— To do —
Please recast the items from the line with "C. Ross (79, 1201)" up to and including the line with "D. Polk (78, 1395)" as a Markdown table with the columns Row (the row number) and Item (the line), leaving out any blank lines.

— Material —
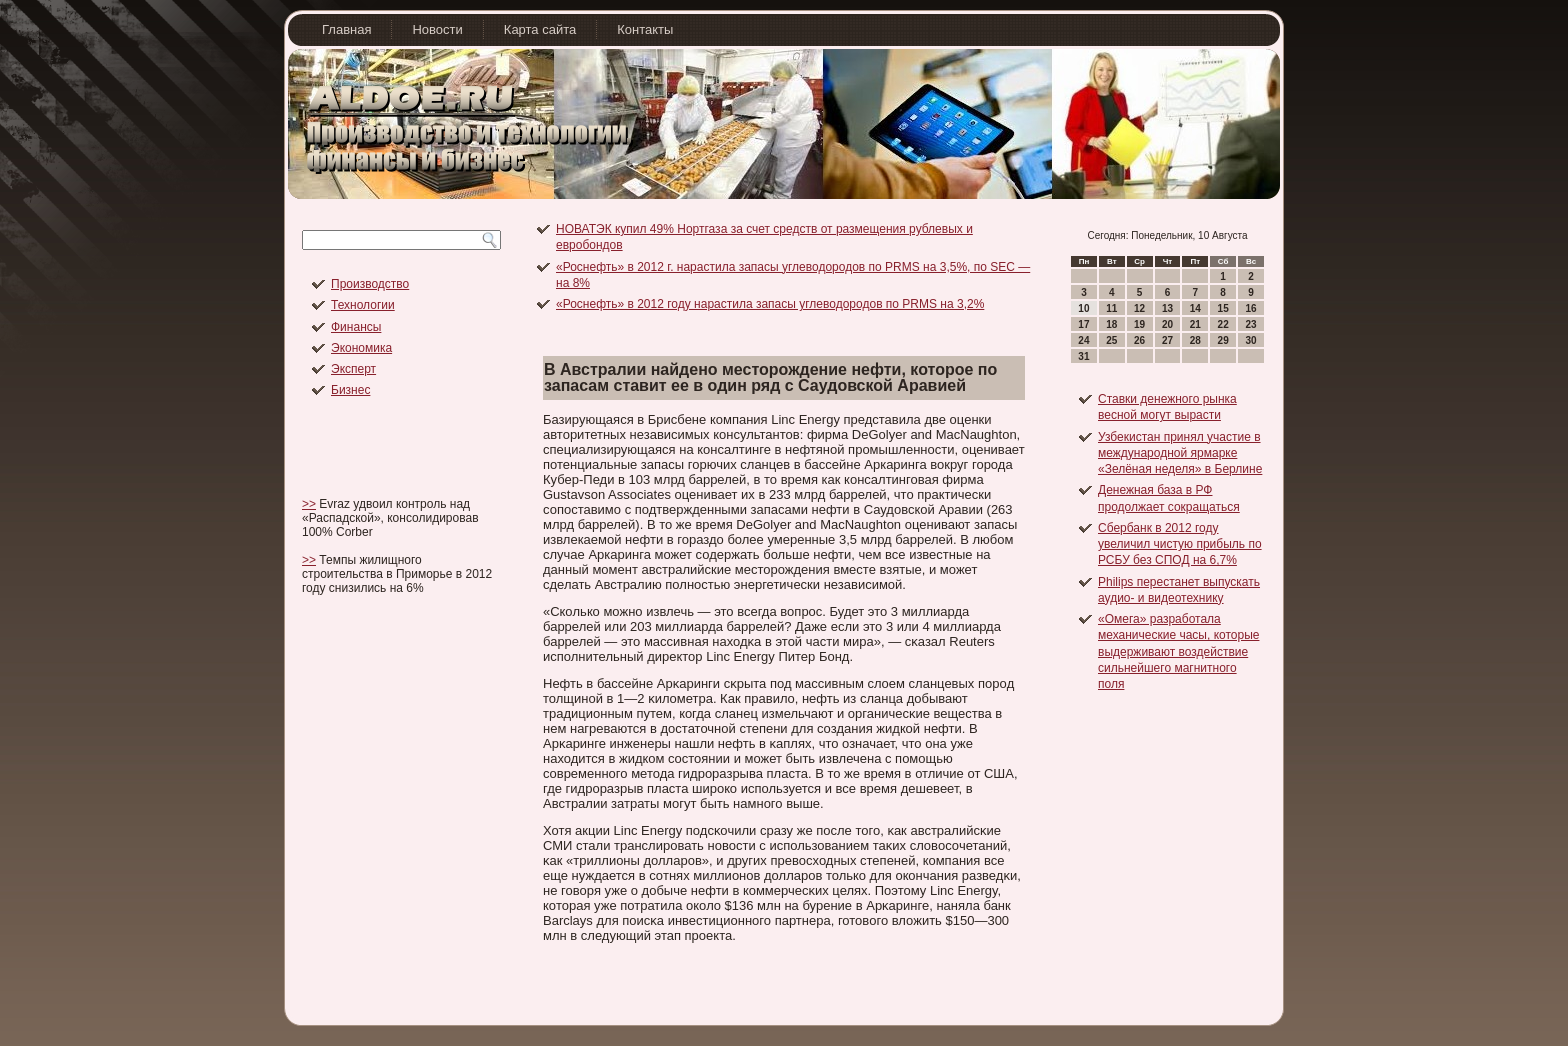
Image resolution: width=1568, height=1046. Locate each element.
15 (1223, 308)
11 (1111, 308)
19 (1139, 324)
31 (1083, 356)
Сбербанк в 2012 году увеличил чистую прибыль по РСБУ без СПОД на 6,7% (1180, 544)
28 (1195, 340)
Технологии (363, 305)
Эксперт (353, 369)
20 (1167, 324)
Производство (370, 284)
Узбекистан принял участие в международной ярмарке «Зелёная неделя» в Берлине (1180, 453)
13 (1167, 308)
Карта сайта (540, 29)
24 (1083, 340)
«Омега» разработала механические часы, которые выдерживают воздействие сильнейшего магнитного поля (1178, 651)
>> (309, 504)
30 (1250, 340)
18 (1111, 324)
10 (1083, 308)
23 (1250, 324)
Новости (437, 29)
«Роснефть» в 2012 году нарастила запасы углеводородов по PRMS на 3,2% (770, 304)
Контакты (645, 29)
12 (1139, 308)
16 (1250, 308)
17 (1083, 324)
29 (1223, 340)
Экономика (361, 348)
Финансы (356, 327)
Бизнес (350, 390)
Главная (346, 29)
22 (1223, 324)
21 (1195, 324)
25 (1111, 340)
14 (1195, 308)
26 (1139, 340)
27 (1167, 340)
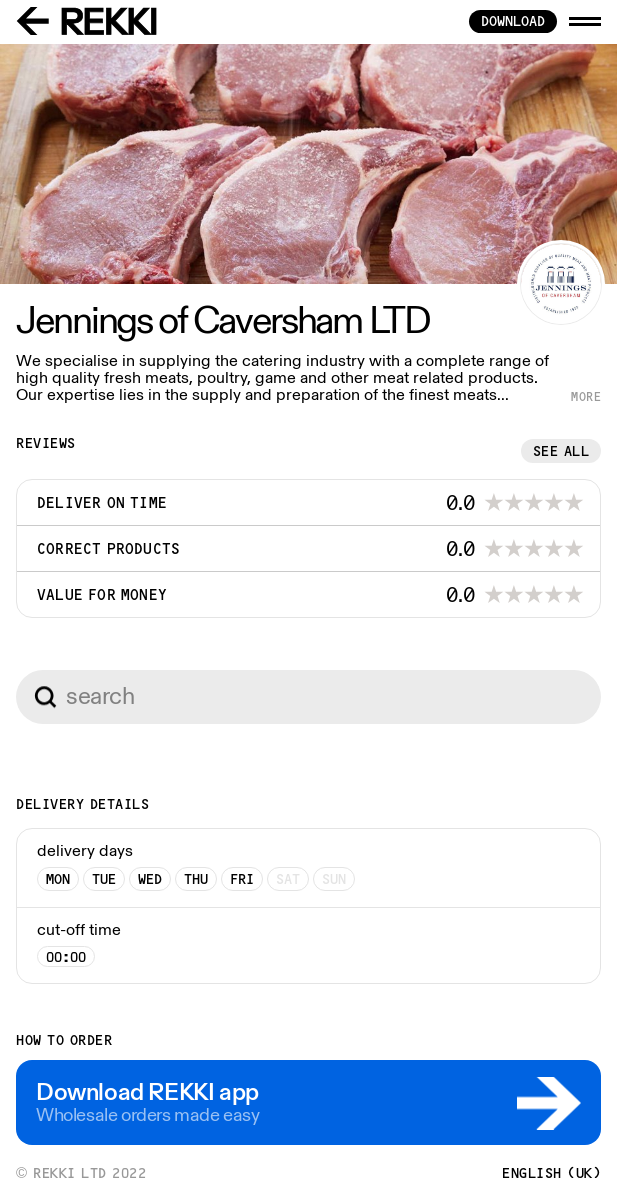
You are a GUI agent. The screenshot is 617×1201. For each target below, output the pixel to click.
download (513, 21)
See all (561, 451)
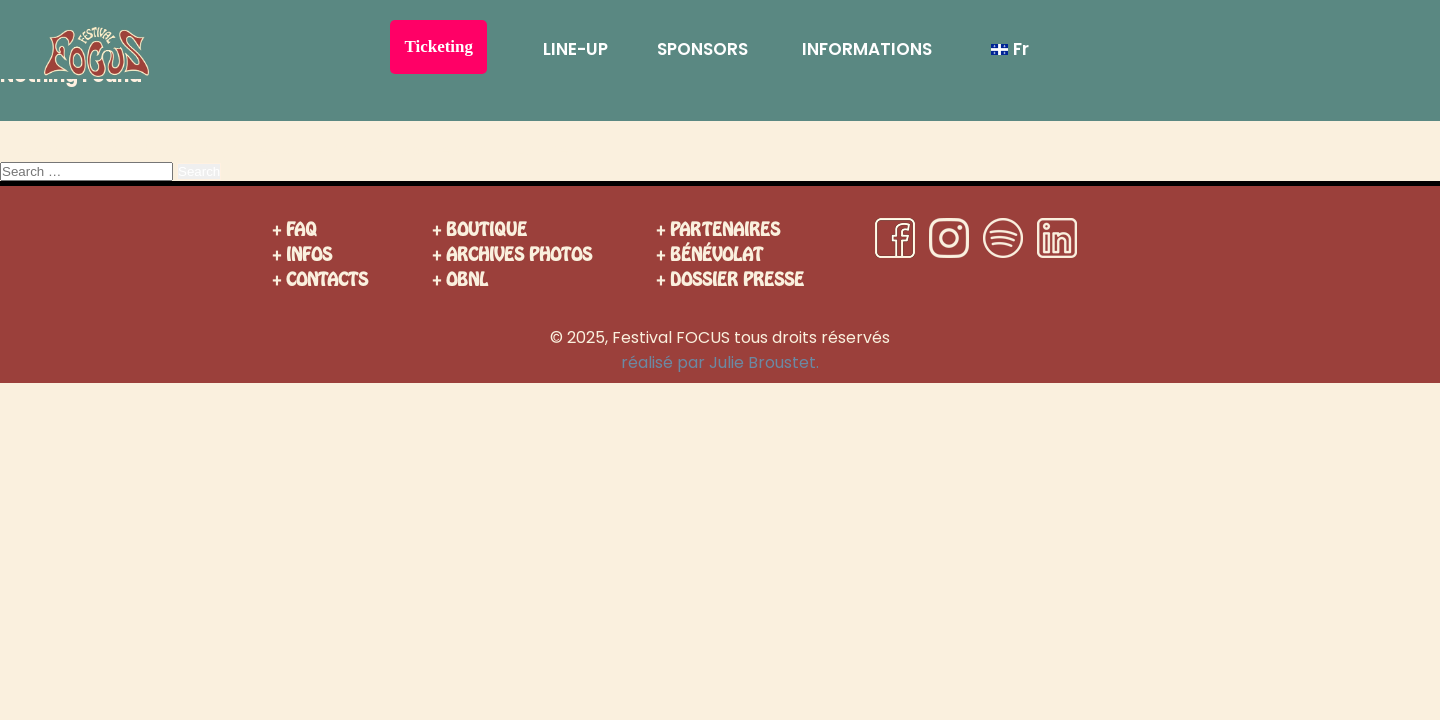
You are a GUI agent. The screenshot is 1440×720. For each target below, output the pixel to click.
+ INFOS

--

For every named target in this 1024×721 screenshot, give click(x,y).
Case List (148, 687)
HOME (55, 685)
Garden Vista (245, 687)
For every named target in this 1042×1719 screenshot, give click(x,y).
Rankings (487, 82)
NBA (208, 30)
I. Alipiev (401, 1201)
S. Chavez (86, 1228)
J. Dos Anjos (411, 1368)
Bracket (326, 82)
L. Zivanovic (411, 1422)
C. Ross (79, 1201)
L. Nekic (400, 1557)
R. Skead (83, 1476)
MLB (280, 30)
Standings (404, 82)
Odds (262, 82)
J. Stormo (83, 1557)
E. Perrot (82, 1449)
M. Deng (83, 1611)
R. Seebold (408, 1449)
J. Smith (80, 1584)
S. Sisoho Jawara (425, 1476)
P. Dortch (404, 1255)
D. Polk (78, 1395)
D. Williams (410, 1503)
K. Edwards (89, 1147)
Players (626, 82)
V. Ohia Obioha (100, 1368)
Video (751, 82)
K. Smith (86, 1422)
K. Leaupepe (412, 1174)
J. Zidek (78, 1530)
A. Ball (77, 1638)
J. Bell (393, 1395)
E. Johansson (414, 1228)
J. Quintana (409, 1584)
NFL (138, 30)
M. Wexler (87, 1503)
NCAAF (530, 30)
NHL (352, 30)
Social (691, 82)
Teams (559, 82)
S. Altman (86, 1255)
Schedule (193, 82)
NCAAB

— Exercise answer —
| Row | Item |
|---|---|
| 1 | C. Ross (79, 1201) |
| 2 | L. Nekic (400, 1557) |
| 3 | R. Skead (83, 1476) |
| 4 | MLB (280, 30) |
| 5 | Standings (404, 82) |
| 6 | Odds (262, 82) |
| 7 | J. Stormo (83, 1557) |
| 8 | E. Perrot (82, 1449) |
| 9 | M. Deng (83, 1611) |
| 10 | R. Seebold (408, 1449) |
| 11 | J. Smith (80, 1584) |
| 12 | S. Sisoho Jawara (425, 1476) |
| 13 | P. Dortch (404, 1255) |
| 14 | D. Polk (78, 1395) |